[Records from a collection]
+++

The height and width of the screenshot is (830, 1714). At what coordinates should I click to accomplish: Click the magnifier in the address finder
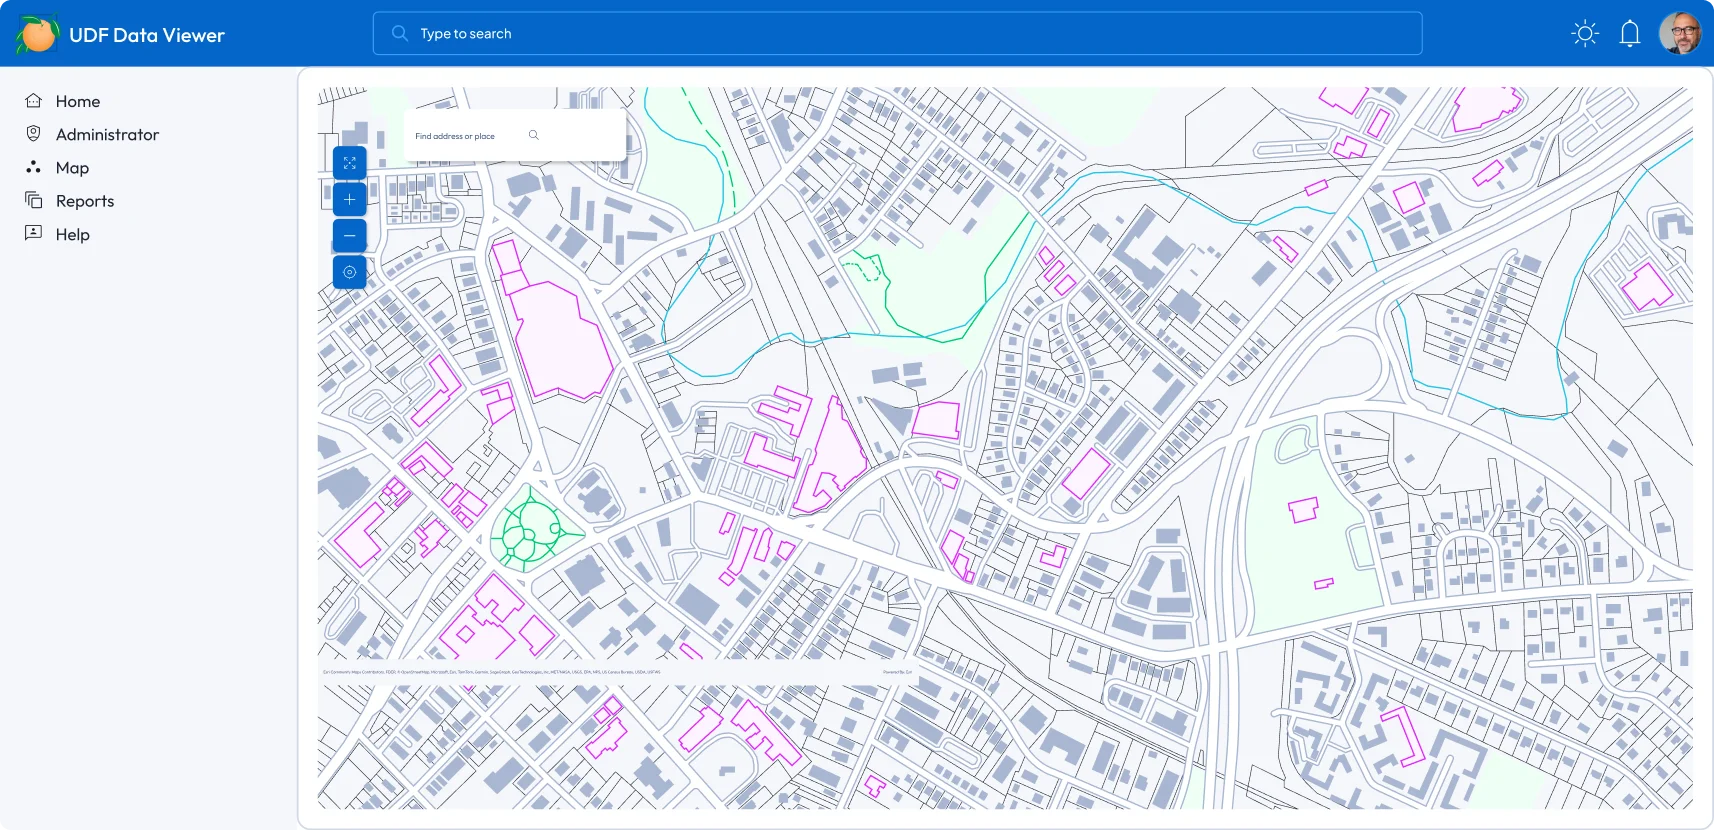click(x=534, y=135)
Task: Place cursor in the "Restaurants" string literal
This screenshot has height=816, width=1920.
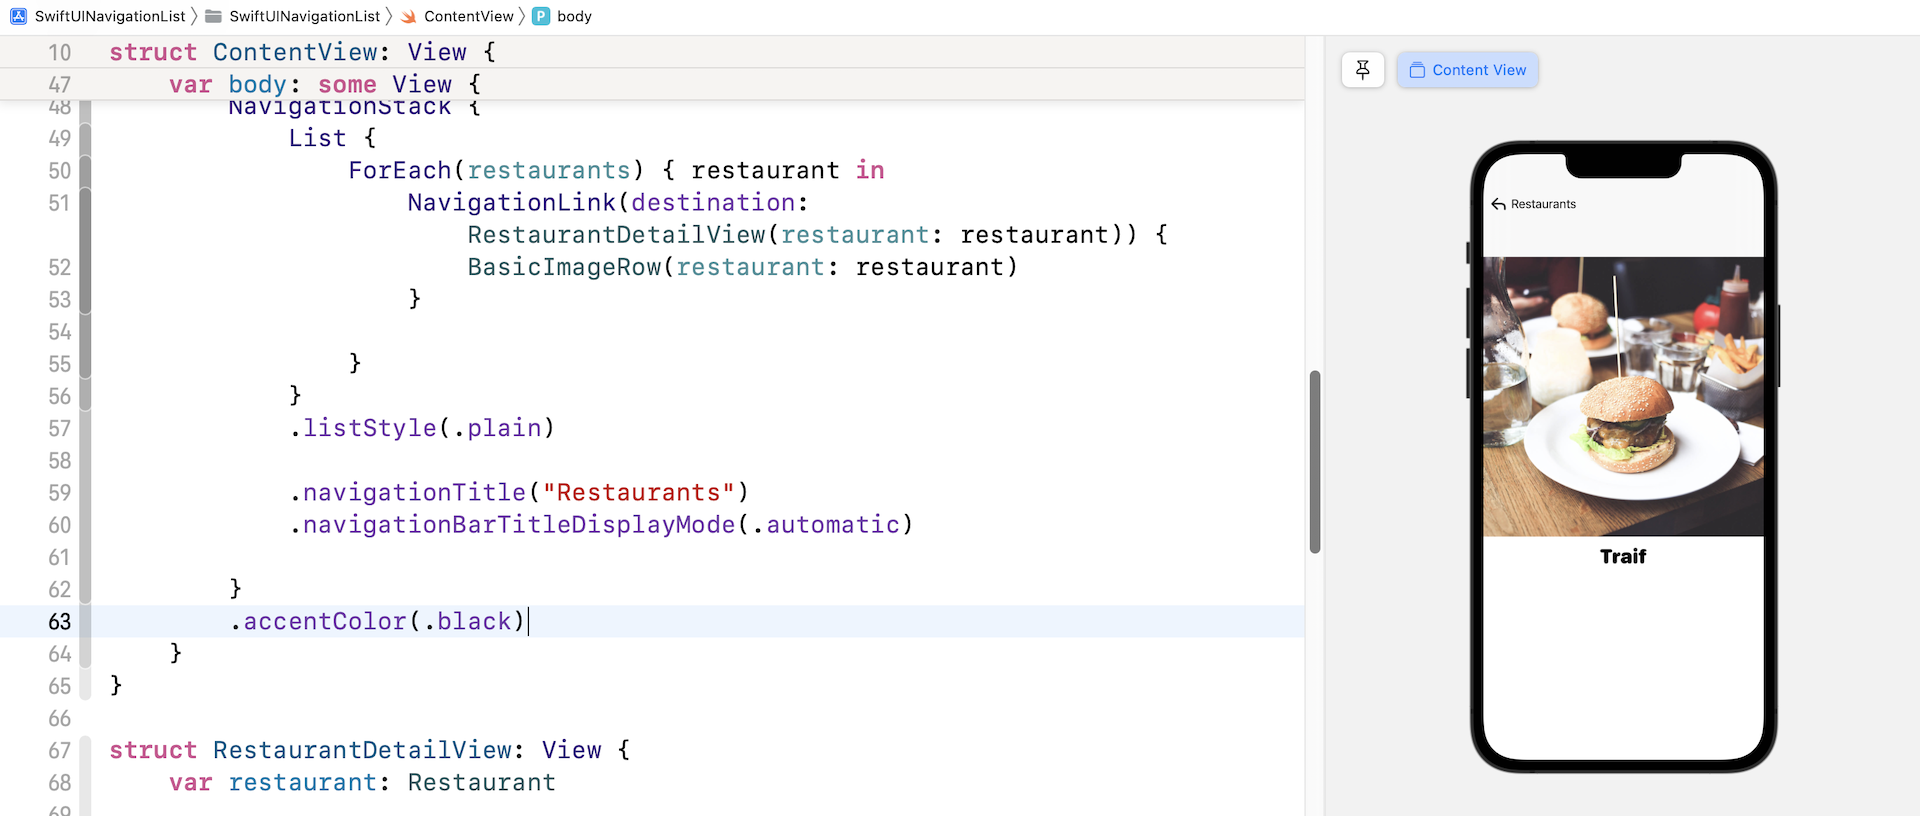Action: point(638,493)
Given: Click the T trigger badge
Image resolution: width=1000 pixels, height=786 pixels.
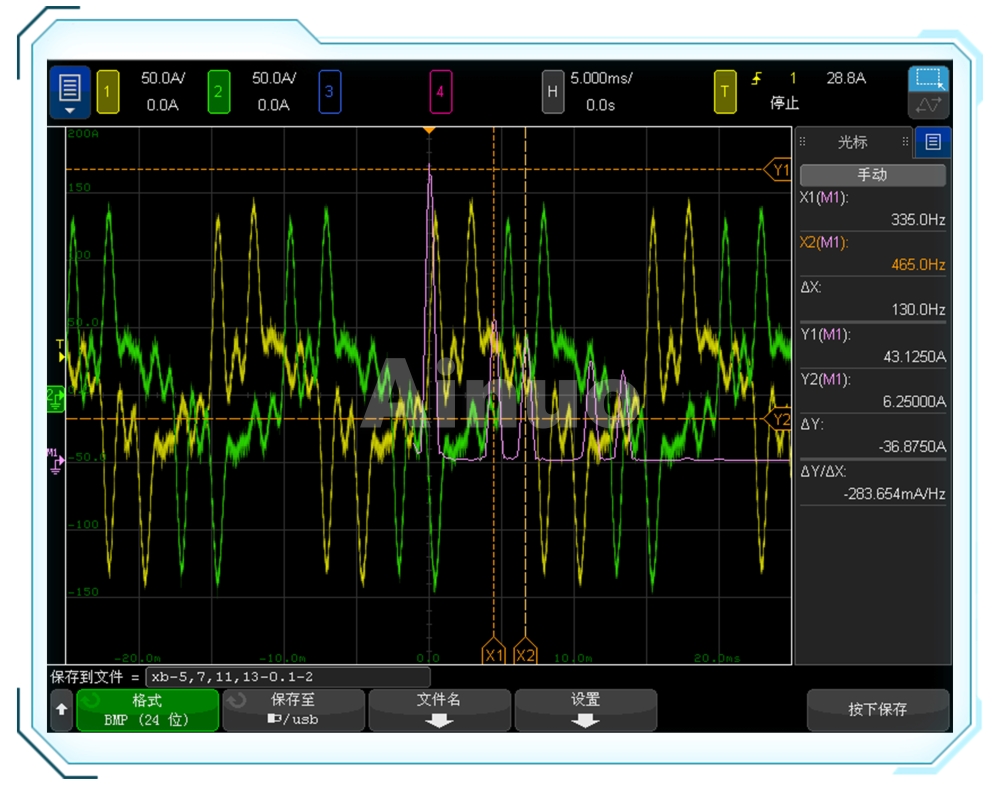Looking at the screenshot, I should (x=725, y=92).
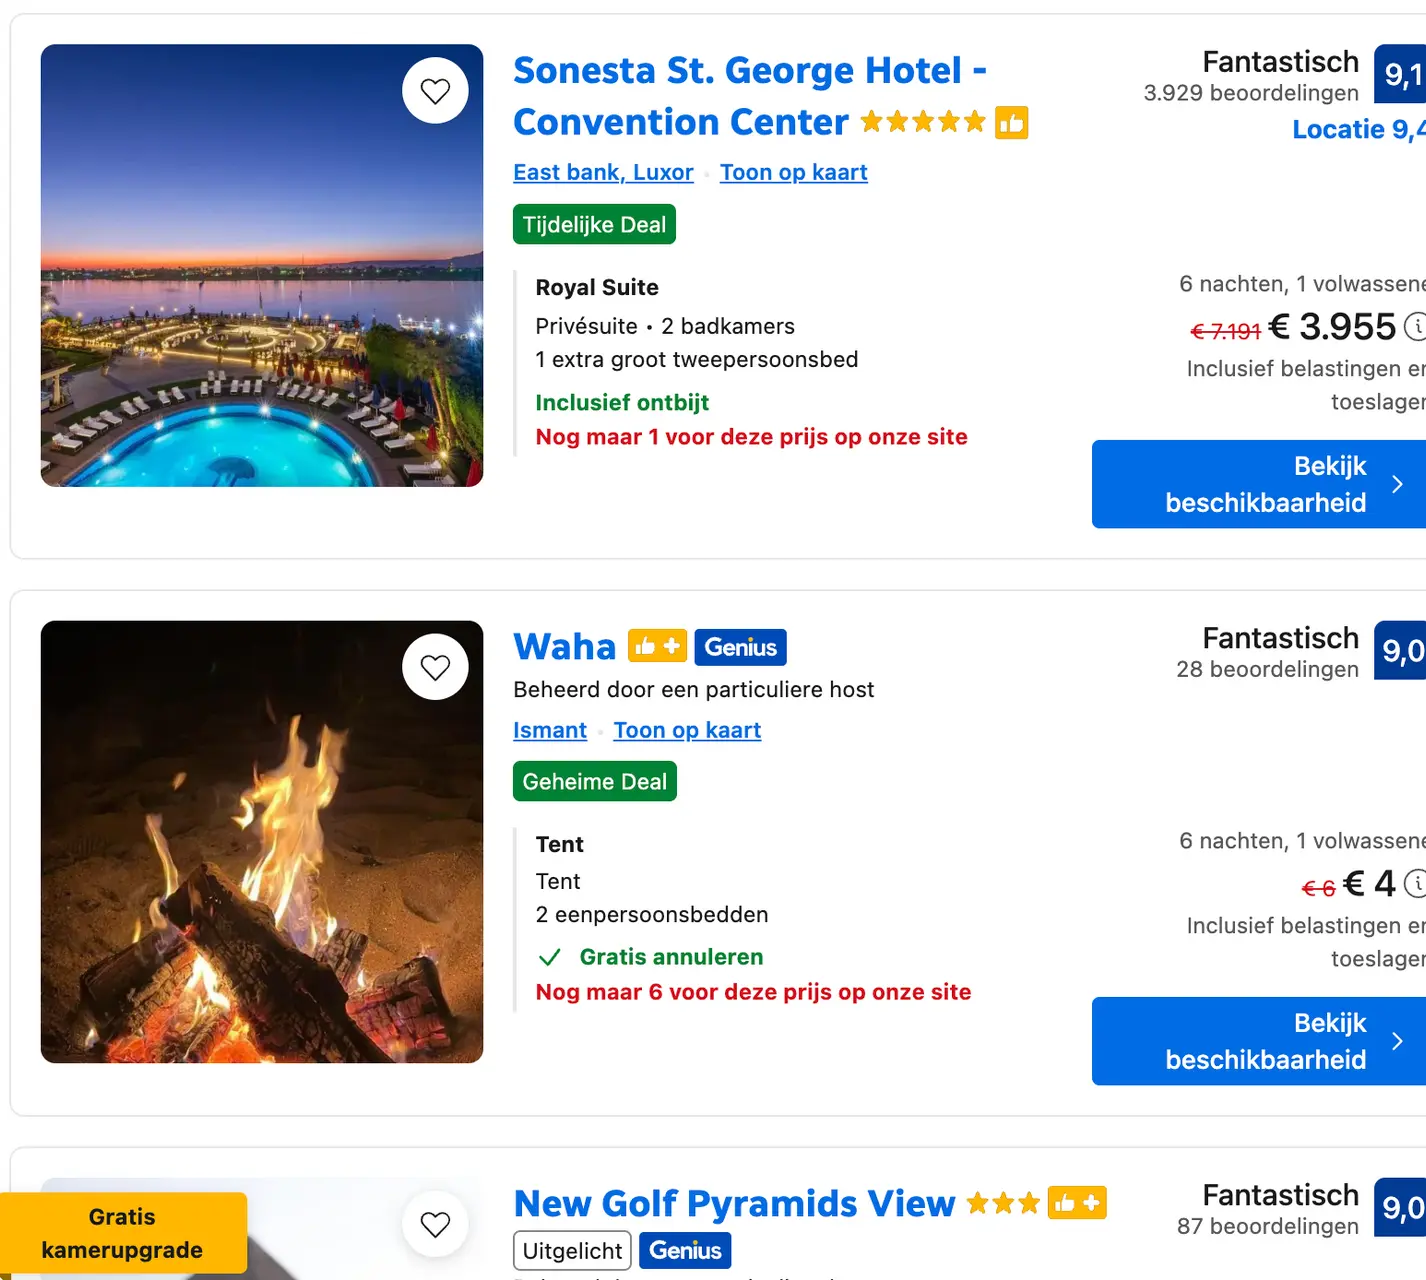The height and width of the screenshot is (1280, 1426).
Task: Click the Genius badge under New Golf Pyramids View
Action: coord(685,1250)
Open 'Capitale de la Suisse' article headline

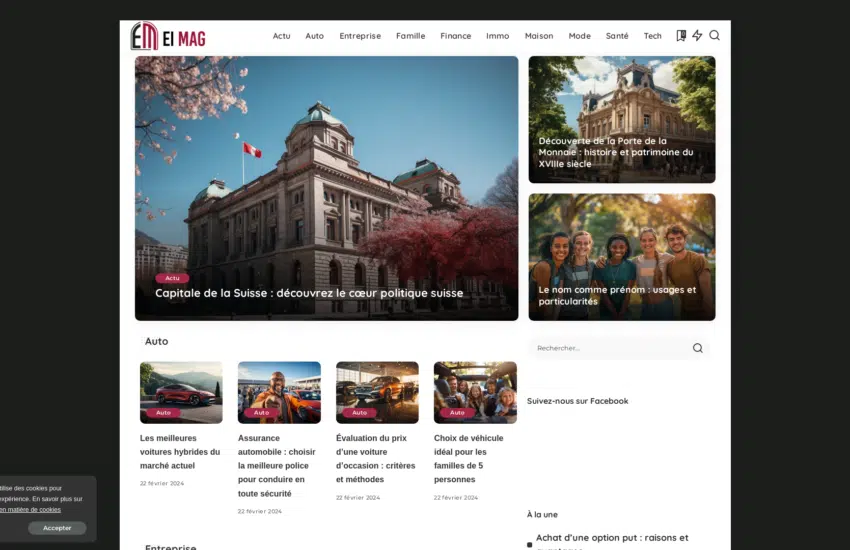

+++

Can you return, without changes, the part of the listing from the line containing "Given: Click the T trigger badge" through the end of the listing, leaving out the pictures?

Given: Click the T trigger badge
Image resolution: width=1000 pixels, height=786 pixels.
Looking at the screenshot, I should (x=725, y=92).
The height and width of the screenshot is (1280, 1426).
Task: Click the Genius badge under New Golf Pyramids View
Action: coord(685,1250)
Open 'Capitale de la Suisse' article headline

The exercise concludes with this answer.